Looking back in time to your younger years, what was the music scene like in Paris and was it easily accessible?
I started to go into the club when I was 16, so I wasn’t allowed to be in the clubs. But I had some friends who could get me in. And there were some really famous DJs that I wanted to see, Wednesday and Saturday’s at Rex Club, back in the day. And then we had a lot of overseas DJs come in from Chicago, Detroit, and New York. I grew up with old school house, so I am an old school guy today! This music was the real meaning of deep house and acid house. We grew up with this. And we would run radio shows then too, and I was really into all of this. I was young and excited, spending all my money on records. And now when you go into a club it’s all these kids in there, spilling beer on you and not saying sorry, just asking for a cigarette. It’s so different today.
With social media and internet giving us such easy access to this music now, do you think this has taken away from the challenge of finding the music and parties, or do you see it as a positive?
No, I think it is a great tool, it’s magic. But it is 50/50 in my opinion. It does kill a bit of the experience to me, but I will admit that with all the social media channels, it allows more people to become a DJ. Now you can become a DJ with just a laptop. And you see so many young people now that get excitement and energy over the music, and then take it further. They can create a unique fusion or sound and bring it to the table, share it among more people. They’ve gotten really clever.

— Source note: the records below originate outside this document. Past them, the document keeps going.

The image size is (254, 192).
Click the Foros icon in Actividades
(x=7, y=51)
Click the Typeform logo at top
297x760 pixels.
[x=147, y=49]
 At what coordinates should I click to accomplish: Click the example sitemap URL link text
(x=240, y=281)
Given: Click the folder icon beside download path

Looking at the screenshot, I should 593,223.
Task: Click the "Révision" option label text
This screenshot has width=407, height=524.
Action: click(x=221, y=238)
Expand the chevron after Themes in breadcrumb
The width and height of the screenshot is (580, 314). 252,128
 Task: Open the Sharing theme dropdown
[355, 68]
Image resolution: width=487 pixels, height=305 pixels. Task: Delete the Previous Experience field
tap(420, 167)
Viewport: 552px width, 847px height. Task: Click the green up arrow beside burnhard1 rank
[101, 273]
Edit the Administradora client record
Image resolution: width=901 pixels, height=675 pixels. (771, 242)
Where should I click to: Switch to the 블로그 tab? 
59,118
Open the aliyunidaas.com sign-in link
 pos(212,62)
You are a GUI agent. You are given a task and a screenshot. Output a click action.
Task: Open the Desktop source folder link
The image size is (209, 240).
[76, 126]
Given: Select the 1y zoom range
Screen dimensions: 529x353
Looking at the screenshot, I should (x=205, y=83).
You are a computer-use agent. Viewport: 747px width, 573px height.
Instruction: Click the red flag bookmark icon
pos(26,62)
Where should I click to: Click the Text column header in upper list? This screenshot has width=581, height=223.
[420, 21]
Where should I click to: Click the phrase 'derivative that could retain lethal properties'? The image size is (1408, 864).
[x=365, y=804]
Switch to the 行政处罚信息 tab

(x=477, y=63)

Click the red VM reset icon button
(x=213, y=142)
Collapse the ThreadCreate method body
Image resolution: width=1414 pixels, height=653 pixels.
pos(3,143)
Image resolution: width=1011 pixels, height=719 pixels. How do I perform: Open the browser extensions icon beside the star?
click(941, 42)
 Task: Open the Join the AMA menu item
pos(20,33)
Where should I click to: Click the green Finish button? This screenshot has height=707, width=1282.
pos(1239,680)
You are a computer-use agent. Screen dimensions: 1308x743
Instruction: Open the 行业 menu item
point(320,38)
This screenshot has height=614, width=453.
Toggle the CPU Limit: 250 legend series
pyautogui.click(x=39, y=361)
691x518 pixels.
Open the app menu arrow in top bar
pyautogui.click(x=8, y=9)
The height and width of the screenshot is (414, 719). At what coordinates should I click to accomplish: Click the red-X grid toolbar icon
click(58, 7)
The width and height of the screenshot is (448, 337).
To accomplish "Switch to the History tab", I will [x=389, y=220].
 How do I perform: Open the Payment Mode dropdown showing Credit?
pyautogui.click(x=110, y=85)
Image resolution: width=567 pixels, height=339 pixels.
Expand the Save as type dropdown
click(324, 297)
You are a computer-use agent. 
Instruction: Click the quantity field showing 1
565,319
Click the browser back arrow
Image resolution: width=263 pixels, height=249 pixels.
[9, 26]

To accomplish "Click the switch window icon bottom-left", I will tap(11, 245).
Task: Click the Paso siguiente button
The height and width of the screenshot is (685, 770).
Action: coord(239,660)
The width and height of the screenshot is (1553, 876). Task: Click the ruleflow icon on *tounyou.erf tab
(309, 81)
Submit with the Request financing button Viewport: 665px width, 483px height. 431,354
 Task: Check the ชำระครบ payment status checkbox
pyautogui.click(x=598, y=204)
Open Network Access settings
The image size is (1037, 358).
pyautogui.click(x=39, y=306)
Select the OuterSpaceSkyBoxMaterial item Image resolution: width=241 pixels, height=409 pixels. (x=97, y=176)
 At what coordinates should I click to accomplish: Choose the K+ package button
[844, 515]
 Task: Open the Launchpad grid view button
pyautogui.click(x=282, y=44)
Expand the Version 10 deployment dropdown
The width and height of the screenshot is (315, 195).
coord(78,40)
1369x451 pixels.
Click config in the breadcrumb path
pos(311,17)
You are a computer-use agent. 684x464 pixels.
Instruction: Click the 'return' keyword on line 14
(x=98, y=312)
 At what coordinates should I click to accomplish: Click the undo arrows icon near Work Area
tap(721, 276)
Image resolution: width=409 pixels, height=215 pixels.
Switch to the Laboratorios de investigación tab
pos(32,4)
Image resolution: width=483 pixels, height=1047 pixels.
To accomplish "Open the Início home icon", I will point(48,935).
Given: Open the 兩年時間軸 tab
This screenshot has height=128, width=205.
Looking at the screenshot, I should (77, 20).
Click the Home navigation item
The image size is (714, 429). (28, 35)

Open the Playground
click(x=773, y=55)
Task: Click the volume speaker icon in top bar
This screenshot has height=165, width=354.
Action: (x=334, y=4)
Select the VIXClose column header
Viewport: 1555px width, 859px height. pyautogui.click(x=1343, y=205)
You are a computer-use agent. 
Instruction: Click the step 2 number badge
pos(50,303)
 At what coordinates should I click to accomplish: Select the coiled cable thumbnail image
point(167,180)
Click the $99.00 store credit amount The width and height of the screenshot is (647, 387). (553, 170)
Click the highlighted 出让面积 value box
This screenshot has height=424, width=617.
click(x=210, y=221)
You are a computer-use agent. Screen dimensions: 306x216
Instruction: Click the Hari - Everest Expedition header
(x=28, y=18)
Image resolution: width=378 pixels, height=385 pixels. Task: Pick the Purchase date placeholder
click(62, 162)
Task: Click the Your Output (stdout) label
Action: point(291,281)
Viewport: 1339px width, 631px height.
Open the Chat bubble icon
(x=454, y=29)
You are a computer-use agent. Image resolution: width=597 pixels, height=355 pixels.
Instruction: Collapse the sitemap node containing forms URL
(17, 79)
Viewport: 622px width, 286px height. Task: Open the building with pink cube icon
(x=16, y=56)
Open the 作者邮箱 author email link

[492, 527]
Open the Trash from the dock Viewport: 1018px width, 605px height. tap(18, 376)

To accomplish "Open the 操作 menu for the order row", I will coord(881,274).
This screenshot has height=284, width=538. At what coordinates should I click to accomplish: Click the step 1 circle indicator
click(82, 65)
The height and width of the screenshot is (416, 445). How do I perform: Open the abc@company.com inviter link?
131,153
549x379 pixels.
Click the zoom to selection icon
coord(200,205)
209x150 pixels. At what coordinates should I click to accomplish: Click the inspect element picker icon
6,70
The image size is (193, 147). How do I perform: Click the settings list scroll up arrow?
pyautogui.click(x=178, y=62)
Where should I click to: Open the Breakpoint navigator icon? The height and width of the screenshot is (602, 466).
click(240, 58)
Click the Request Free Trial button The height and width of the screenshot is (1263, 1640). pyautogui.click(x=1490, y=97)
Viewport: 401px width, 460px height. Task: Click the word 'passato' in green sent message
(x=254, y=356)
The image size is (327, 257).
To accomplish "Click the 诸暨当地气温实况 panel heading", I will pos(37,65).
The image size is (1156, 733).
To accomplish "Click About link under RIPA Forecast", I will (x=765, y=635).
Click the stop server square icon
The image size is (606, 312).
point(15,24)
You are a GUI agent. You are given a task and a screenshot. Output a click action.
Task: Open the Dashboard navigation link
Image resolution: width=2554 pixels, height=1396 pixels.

And this music is now worldwide, which is a very good thing!
You recently played a Boiler Room set in Paris. How do these intimate sets differ for you as a DJ to the typical club gigs?
The thing about playing a Boiler Room set is there is no pressure of competition or one-upping anyone. You can get in there and just be you, it gives you that freedom to play as you want. I really wanted to do something clever but also futuristic for this set. Which kind of represents where I am today as a DJ. But it is a good experience to play, probably one of the best.
Your label, Home Invasion has been successfully releasing for three years now. What direction do you see the label going in?
For this label, I really wanted to go back to a white label, no print or anything. And we release only on wax, I wanted to create a label for a different world, a curious world full of curious people. Music is made for curious people, like reading books. It is how I am. I grew up curious and I always have been, I wanted to go back to influencing those people. So I am going back to those times with this label. And we are not releasing anything on Beatport, this is all pressed vinyl, so we have much fewer releases, but you make more money from each release. With Beatport, it can be hard to make money but pressed wax is expensive now. And of course we don’t sell as many pieces of vinyl, maybe 1,000. But that is not the point. It’s about going back to those roots and finding those people genuinely curious about the music.
As a vinyl enthusiast, what the favorite record you own? If you could get your hands on any record ever made, what would it be?
Ahhh...that is such a hard question! I’ll call you back in one hour! I’m kidding, I think one of my old favorites is this record from Chicago, it’s by Gherkin Records, from Mandeé Oliver and the track is called "Make Me Want You." I have probably five different copies and I take at least one everywhere I go. This is always in my top five and this track is from the '90s.
Are there upcoming projects we can expect from you?
Nothing crazy. My projects are making music for my label and doing remixes for my label. My project is to focus on Home Invasion.